Payments from an annuity
You are able to nominate the amount you wish to receive and the period of time. You can index this amount to inflation and grade it (start higher or lower and adjust amount over time). Payments can be monthly, quarterly, half yearly or annually.
But payments must also respect rules of superannuation , including your minimum annual withdrawal limits – which have been adjusted in financial years 2019-20, 2020-21 and 2021-22, 2022-2023 to take the effect of the pandemic into account. The Australian Tax Office has very detailed information on these rules here.
As always there are Centrelink ramifications for annuities which will need to be taken into account before committing to this form of income stream.
In any discussion of creating income for life, it is important to also mention the role of cash investments. It is very common for retirees to hold large cash balances. This is because the money feels more tangible – if they need to , they can head down to the local bank branch and withdraw as much as they like. But whilst this may provide a strong degree of reassurance, overinvesting in cash also has significant drawbacks. In particular, with current interest rates at nearly zero, this money simply doesn’t earn much at all. If it was invested in other ways (bonds, shares, managed funds, Exchange Traded Funds or property trusts) it might earn more. The decision on how much of your savings to hold in cash, and whether there are better ways of utilising these savings needs careful consideration. Another way of using cash could be to pay down a mortgage. Yet another might be to purchase a different form of income stream. The goal, of course, is to get the mix right for your needs in a way that your income is for life and covers all your needs.

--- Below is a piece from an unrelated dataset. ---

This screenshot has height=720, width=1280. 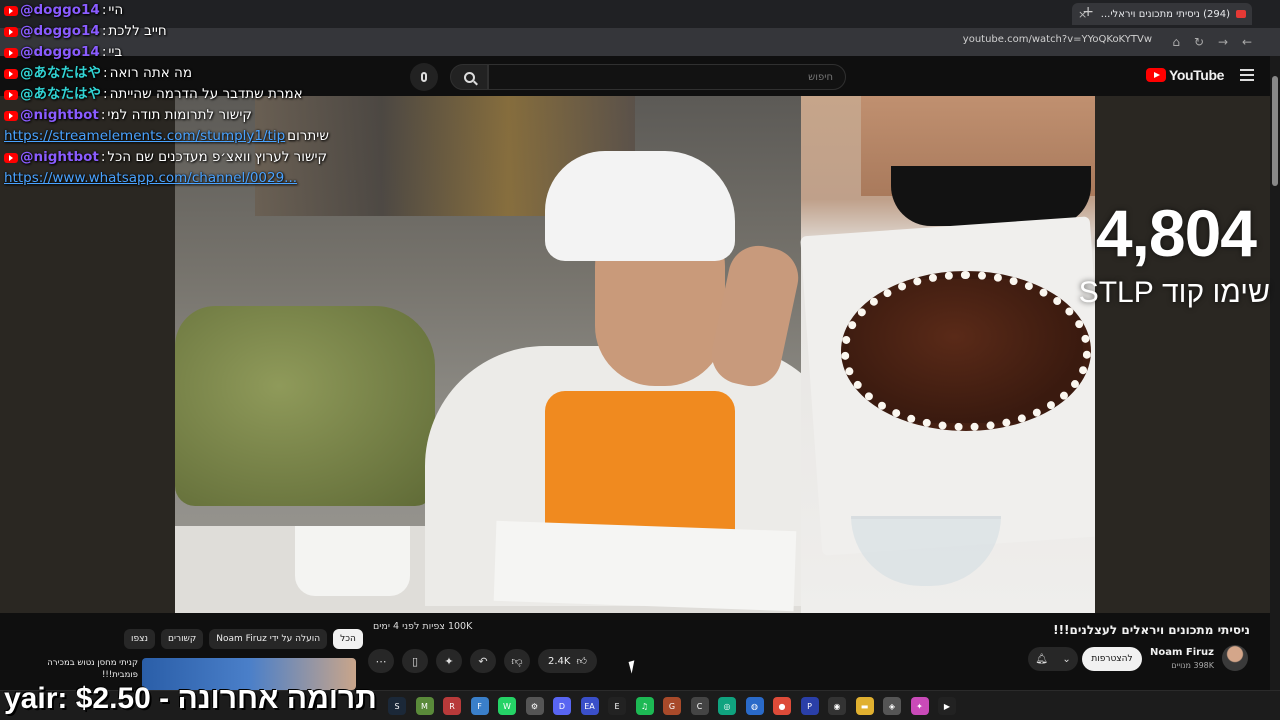 I want to click on search-icon, so click(x=469, y=77).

If you would like to reconsider your exposure to cash, or feel that your investment strategies might need a review and reset, or want to talk about your income needs over your retirement , why not make an appointment with one of our specialised retirement income advisers who can help you do the sums.
This article is provided by Retirement Essentials Representative Number: 001260855. We are an authorised representative of SuperEd Pty Ltd ABN 88 118 480 907 AFSL #468859. This information is not intended as financial product advice, legal advice or taxation advice. It does not take into account your personal situation, goals or needs and you should assess your own financial situation, consider if the information is suitable for you and ensure you read the relevant Product Disclosure Statement (PDS) if you choose to make any changes to your financial situation. It is always advisable to consult a financial adviser before making financial decisions.
What is the likely future for raising the income limits above 57K PA to receive part pension for a single person . Noticed they have raised asset amounts in current budget . But for a single retired person on 65k those card benefits do not apply unfortunately
Hi Will. They also raised income limits (see here) although not by nearly as much as we would have liked to see
Income for life is good, but I wonder what is the cost for a 66.5 years old couple have to pay to get income for life with $5000 monthly income? Please advise
Hi David. If you would like to book a consultation with one of our Advisers the cost is $150 for a 45 minute consultation.
Does Centrelink take into account DBP in the assessment of Age pension? I am under Age pension with DBP and my husband wants to lodge an application for it.
Hi Thuy, yes DBPs are assessed as income.